Clin Immunol. 2004 Apr;111(1):38-46
Kim HJ, Biernacki K, Prat A, Antel JP, Bar-Or A.
Department of Neurology, Neuroimmunology Unit, Montreal Neurological Institute, McGill University, Montreal, Quebec, Canada.
We asked whether GA-reactive T cells with distinct cytokine profiles (Th2 versus Th1/Th0), induced during GA therapy of multiple sclerosis (MS) patients, have different migratory capacities across human brain endothelial cells (HBECs), and distinct effects on inflammatory responses at the level of the blood-brain barrier (BBB).

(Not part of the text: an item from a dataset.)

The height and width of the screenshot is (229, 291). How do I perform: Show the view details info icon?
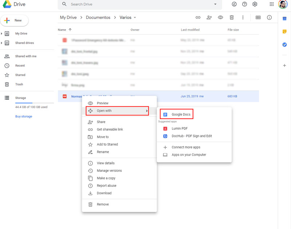click(x=269, y=17)
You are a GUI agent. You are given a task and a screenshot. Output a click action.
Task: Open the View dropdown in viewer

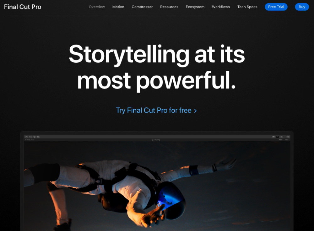pos(287,140)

We confirmed that GA therapy induces a range of GA-reactive T cells defined by distinct profiles of cytokine expression.
Supernatants from Th0/Th1 GA-reactive cells significantly upregulated pro-inflammatory chemokine and adhesion molecule expression in HBECs.
Post-treatment Th2-polarized GA-reactive cells were significantly less pro-inflammatory but did not suppress the effects induced by Th1 cells.
All lines migrated across a HBEC/fibronectin-based model of the BBB with similar efficiencies.
We conclude that the spectrum of GA-reactive T cells induced in treated MS patients may differentially impact inflammatory responses at the BBB level.
Future studies will determine whether this could contribute to variable clinical response to GA therapy.